The majority of shareholders of a company incorporated in Cyprus, during an AGM, has elected a new non-executive Director to the Board.

He then receives a letter of appointment materializing service and compensation. Such letter of appointment contains a clause allowing the Company to terminate the agreement unilaterally (without any factual reason), and consequently forcing the Director to resign from the Board*.

Why is such clause presumably applicable? I see such clause as contrary to the corporate governance of the company:

  1. It allows the Company to supersede the vote of its shareholders: the shareholders voted for the Board, but the Company can immediately terminate the Board's appointment letters and hence dismiss the Directors from the Board.

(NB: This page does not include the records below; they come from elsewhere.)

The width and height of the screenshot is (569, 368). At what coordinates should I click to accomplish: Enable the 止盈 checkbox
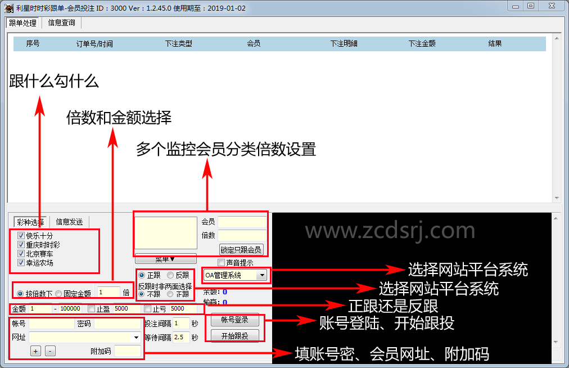[x=92, y=309]
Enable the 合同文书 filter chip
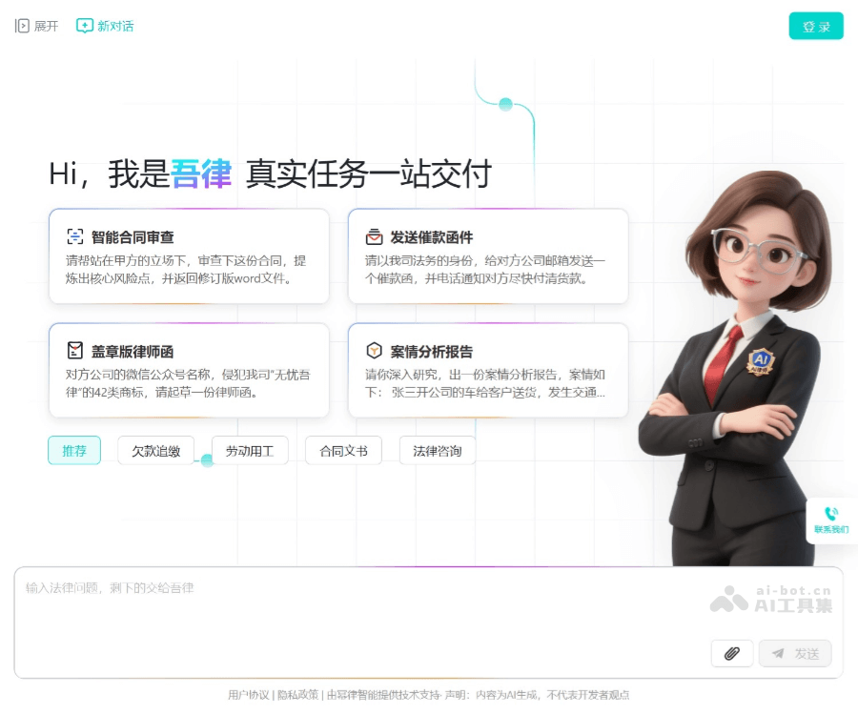The height and width of the screenshot is (715, 858). [343, 450]
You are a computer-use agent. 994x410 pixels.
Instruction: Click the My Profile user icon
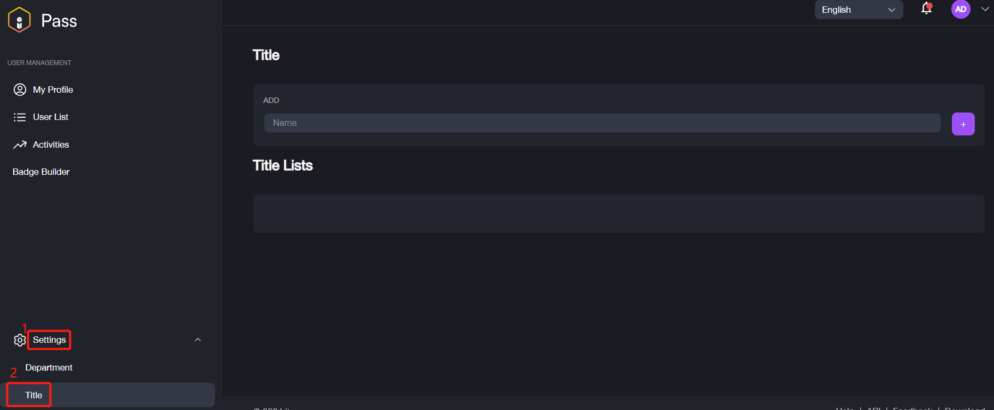[20, 90]
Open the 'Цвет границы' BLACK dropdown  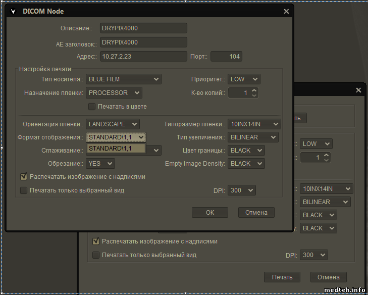point(246,151)
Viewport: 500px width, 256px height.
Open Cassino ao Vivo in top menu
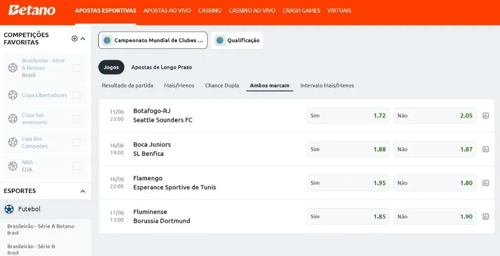coord(252,10)
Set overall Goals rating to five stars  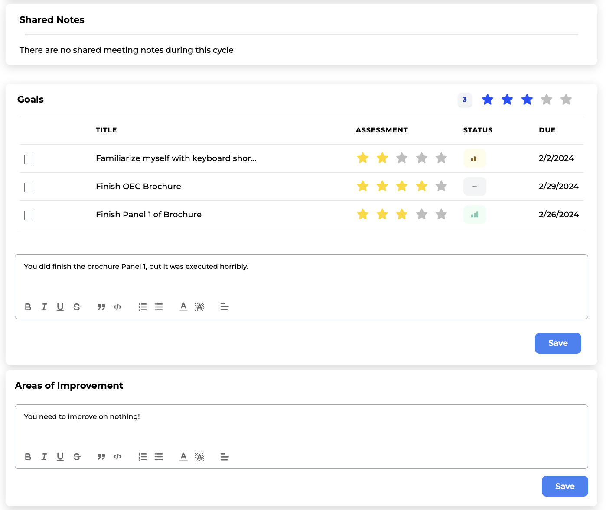(x=566, y=100)
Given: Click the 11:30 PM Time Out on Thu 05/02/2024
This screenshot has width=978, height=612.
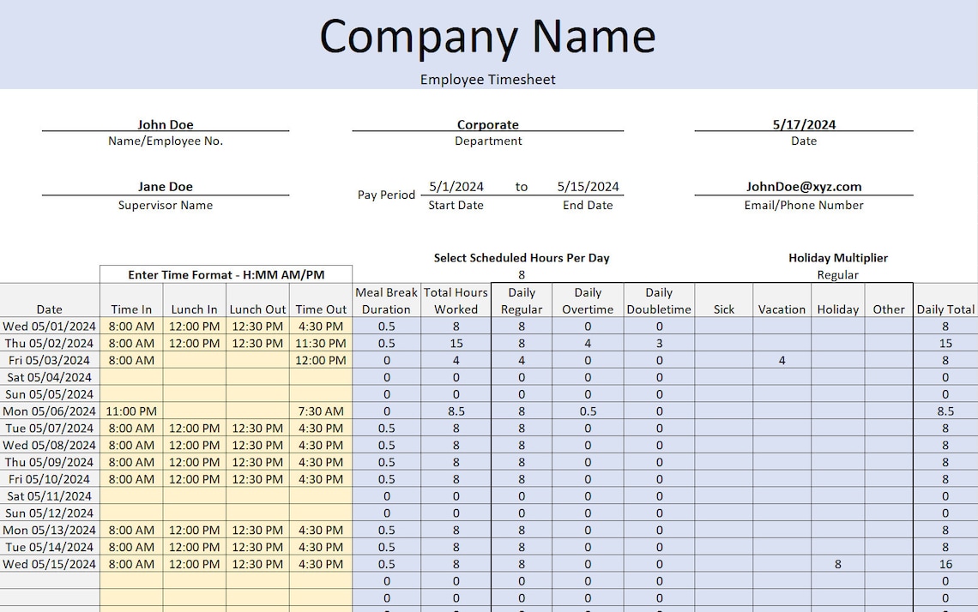Looking at the screenshot, I should [x=320, y=343].
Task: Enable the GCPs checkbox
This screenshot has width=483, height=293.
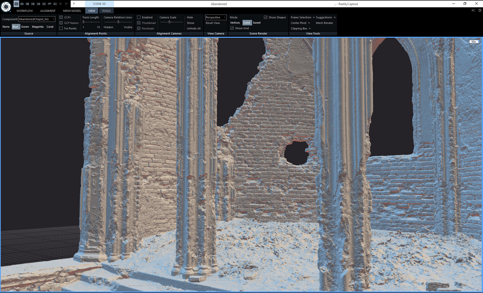Action: pos(61,17)
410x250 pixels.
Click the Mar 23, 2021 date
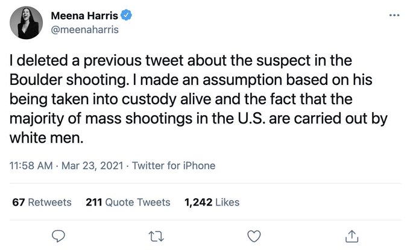[89, 165]
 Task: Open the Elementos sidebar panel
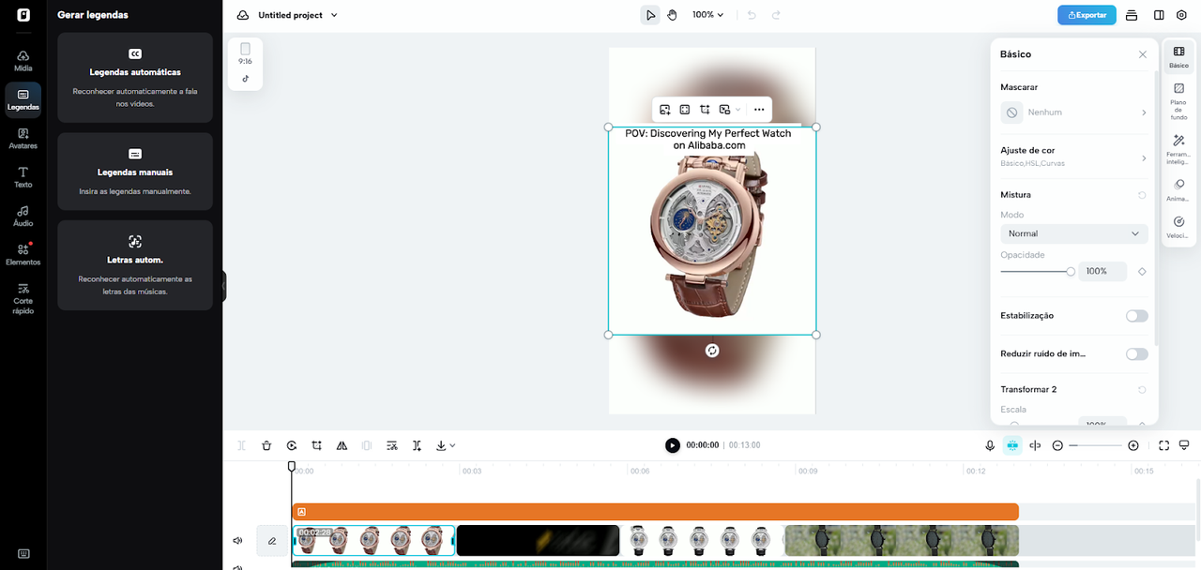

  2. It makes the Board at the mercy of the CEO, as the latter has the power to terminate their appointment letters and hence dismiss them.

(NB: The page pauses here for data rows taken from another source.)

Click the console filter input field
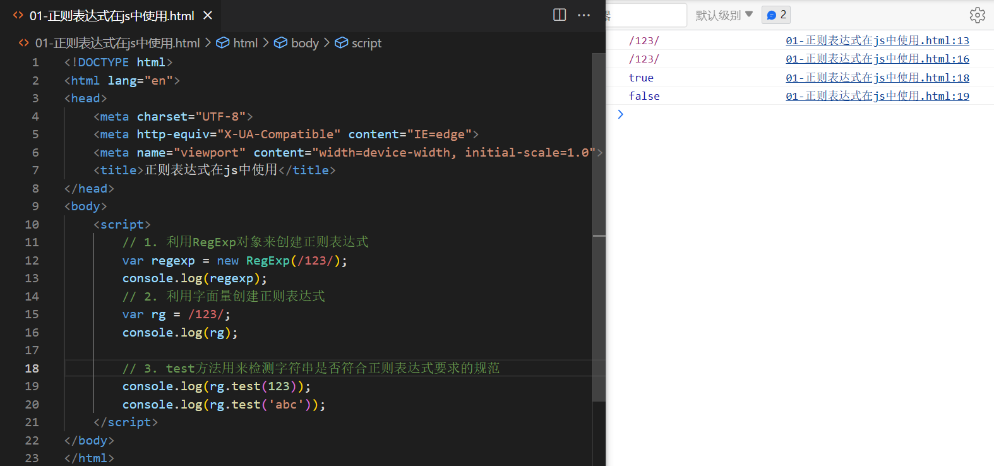 click(x=647, y=15)
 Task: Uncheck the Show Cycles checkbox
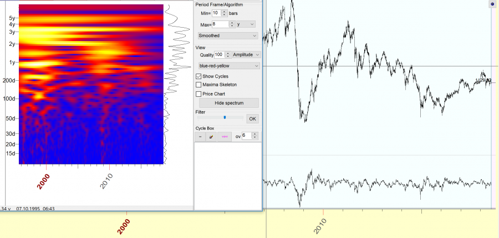[199, 76]
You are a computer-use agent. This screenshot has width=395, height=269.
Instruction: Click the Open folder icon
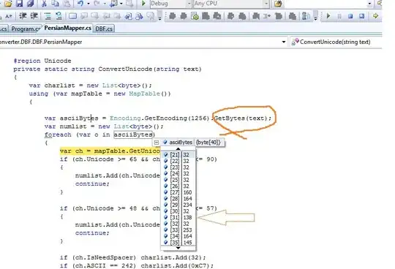[x=8, y=4]
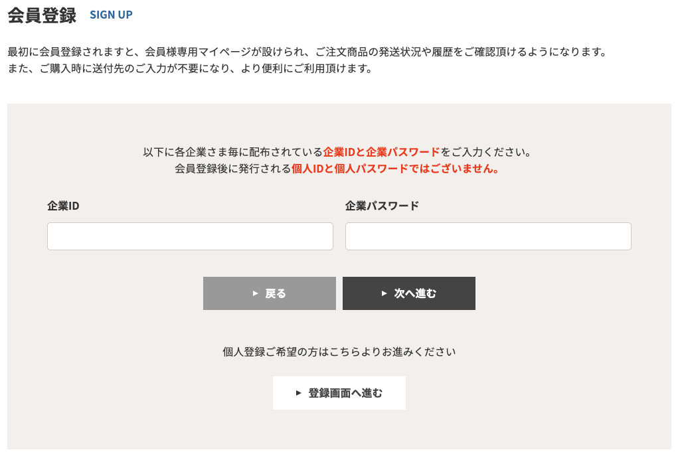Click the text 会員登録後に発行される
This screenshot has width=684, height=462.
232,169
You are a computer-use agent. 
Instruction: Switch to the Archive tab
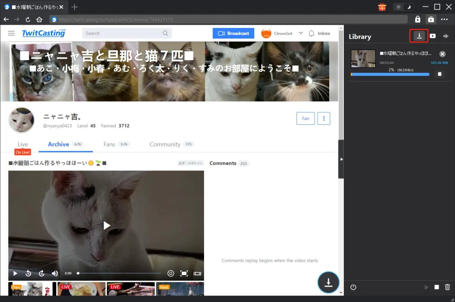point(58,144)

(*) Clause seen in many different samples of LOA, such as ICSA

  • You say he is appointed and then ask why they are allowed to terminate? Can you clear this up?
    – Putvi
    Commented May 1, 2019 at 19:26
  • Welcome to Law! You may want to take the tour. In (2) you say that the board comes under control of the CEO and then in (3) that there is no CEO. Can you edit to make this clearer?
    – mkennedy
    Commented May 1, 2019 at 22:32
  • Is this question intended to ask about English law? Because corporate law is not uniform across all countries.
    – ohwilleke
    Commented Jun 2, 2019 at 23:42

1 Answer 1


Your question seems to stem from a lack of understanding of what a corporation is. See What is the difference between a "Natural" person and an "Artificial" / "Legal" person?

The Company has the right to remove the board member - all directors serve at the pleasure of the company. The Company is its own legal person - it is not the shareholders, it is not the board and it is not the CEO.

The Company must, of necessity rely on agents to exercise that authority and those agents must act within the scope of the authority given to them by the Company. So which agents do have the authority?

  • The shareholders do within the limits and constraints of the constitution. Most corporate constitutions allow shareholders to pass resolutions at general meetings (both the annual and any special general meetings) which would cause the Company to terminate the board member.
  • The board probably doesn't. Most corporate constitutions do not give the board authority to terminate one of their members, however, the board could call a special general meeting and ask the shareholders to do so.
  • The CEO (or any other executive) certainly doesn't.